A single-dose gene editing therapy has shown the potential to halt the progression of a rare, debilitating nerve disease. In a clinical trial, the therapy, nexiguran ziclumeran, led to the stabilization or improvement of neuropathy symptoms in patients with hereditary transthyretin amyloidosis with polyneuropathy (ATTRv-PN). The treatment uses CRISPR-Cas9 technology to reduce the production of a protein that misfolds and damages nerves.
Hereditary transthyretin amyloidosis is a life-threatening disease caused by a gene mutation that results in the buildup of abnormal protein deposits in the nerves and other organs. These deposits cause progressive damage, leading to a decline in neurological function. The new therapy, formerly known as NTLA-2001, is designed to be a one-time treatment that permanently edits the target gene in the liver, thereby reducing the levels of the disease-causing protein in the bloodstream.
Mechanism of Gene Editing Therapy
The therapy is administered as a single intravenous infusion. It utilizes a lipid nanoparticle delivery system to transport two key components to the liver: a guide RNA that targets the transthyretin (TTR) gene and a messenger RNA that encodes the Cas9 enzyme. The guide RNA directs the Cas9 enzyme to the specific location on the TTR gene, where it makes a precise cut, effectively disabling or “knocking out” the gene. This process prevents the liver from producing the mutated TTR protein, thus halting the accumulation of amyloid deposits that cause nerve damage.
Clinical Trial and Patient Outcomes
Neuropathy Score Stabilization
The ongoing Phase 1 study has demonstrated promising results in patients with ATTRv-PN. After two years of follow-up, the therapy showed evidence of disease modification, with favorable trends indicating stability or improvement in neuropathy. Clinical and biomarker measures, including the Neuropathy Impairment Score (NIS) and the modified Neuropathy Impairment Score +7 (mNIS+7), were used to assess the therapy’s effectiveness. Among 18 patients who completed a 24-month assessment, 14 showed a clinically meaningful improvement in their mNIS+7 score. Notably, this included five of six patients who had previously been progressing on an existing therapy before entering the study.
Reduction in Disease-Causing Protein
The clinical benefits observed in the trial are supported by significant and lasting reductions in the serum TTR protein levels. Across patients who received a dose of 0.3 mg/kg or higher, the mean serum TTR reduction was 90% by day 28. These reduced levels remained consistent for at least two years, suggesting a durable effect from the single-dose treatment. The profound and sustained reduction of the TTR protein is a key indicator of the therapy’s potential to halt disease progression.
Safety and Tolerability
The gene editing therapy was generally well-tolerated by patients in the clinical trial. The most common adverse events were mild and included headache, infusion-related reactions, back pain, rash, and nausea. No clinically significant liver issues were observed. The encouraging safety profile supports the continued development of the therapy for the treatment of ATTR amyloidosis.
Future Research and Development
Based on the positive results from the Phase 1 trial, a global Phase 3 study, known as MAGNITUDE-2, is planned to further evaluate the efficacy and safety of nexiguran ziclumeran. The primary endpoints of this study will be the change in the modified neuropathy impairment score and the change in serum TTR levels. The company developing the therapy expects to be able to support a biologics license application for the treatment of ATTRv-PN by 2028.

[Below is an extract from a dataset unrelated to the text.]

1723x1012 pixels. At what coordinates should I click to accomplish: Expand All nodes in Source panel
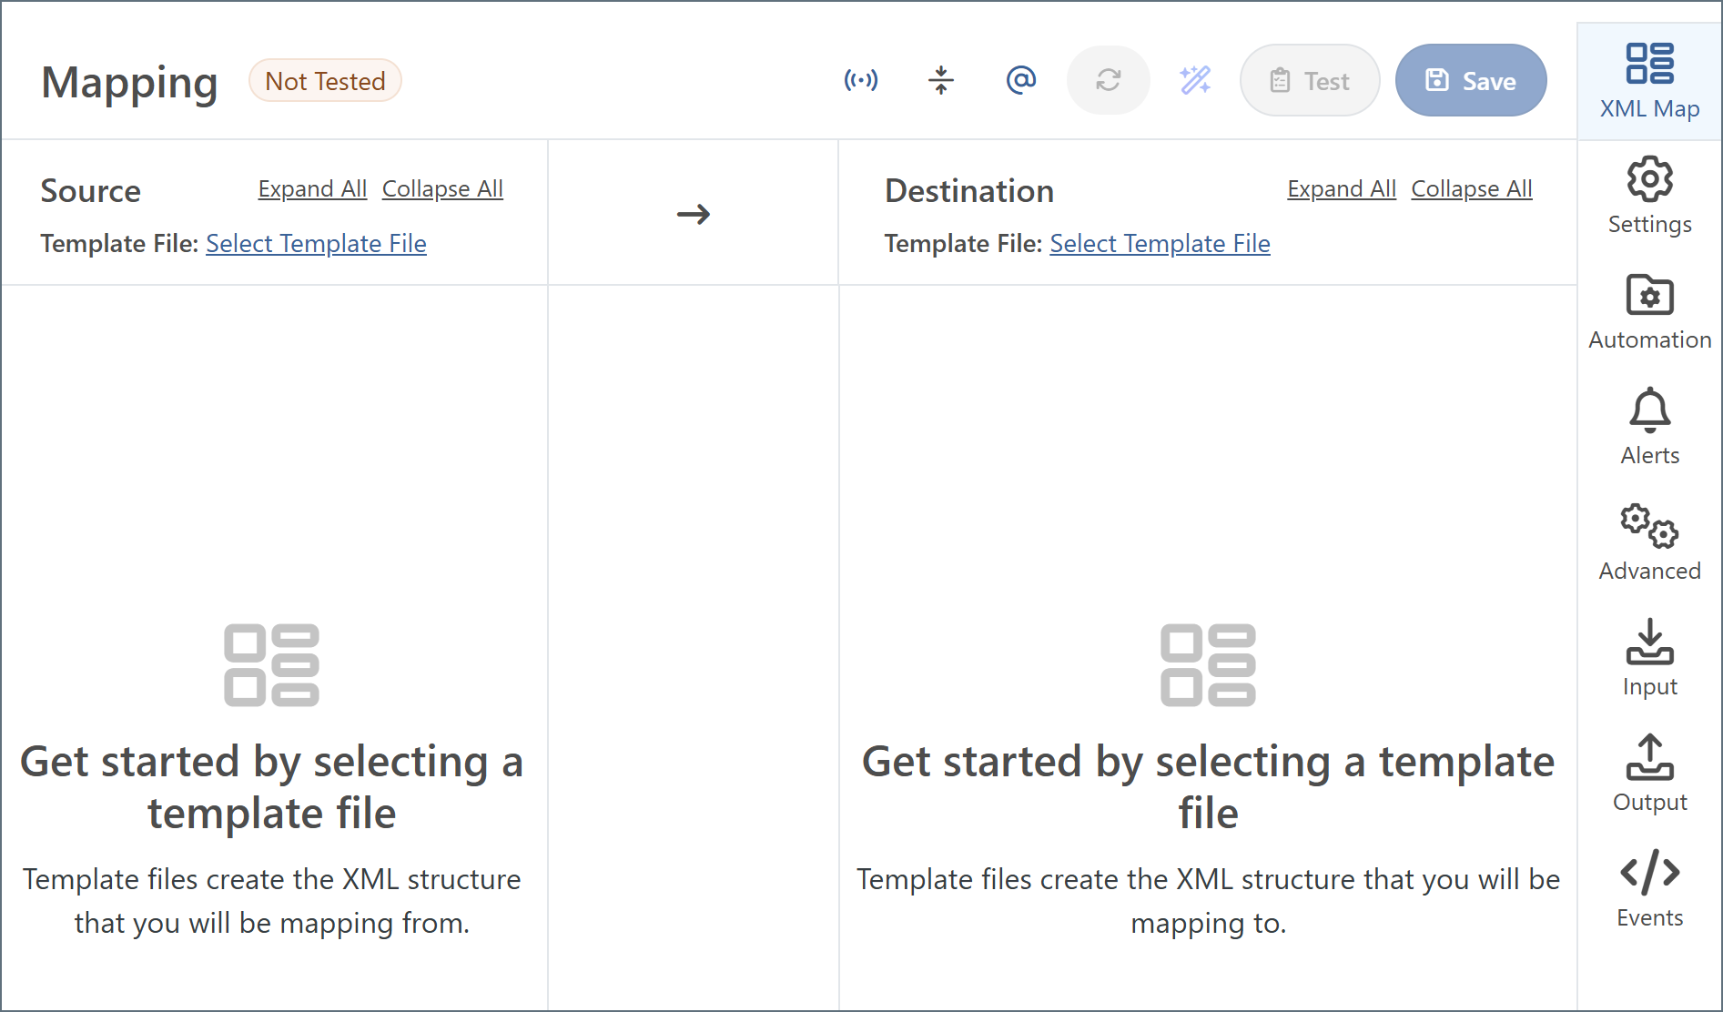[312, 189]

Broader Implications for Gene Editing
The success of this trial represents a significant milestone for the field of gene editing. It is the first study to provide clinical data supporting the safety and efficacy of in vivo CRISPR genome editing in humans, where the gene editing is performed directly inside the body. This approach has the potential to revolutionize the treatment of a wide range of genetic diseases by offering a one-time, potentially curative therapy. The ongoing research into nexiguran ziclumeran will continue to provide valuable insights into the long-term effects and broader applications of this groundbreaking technology.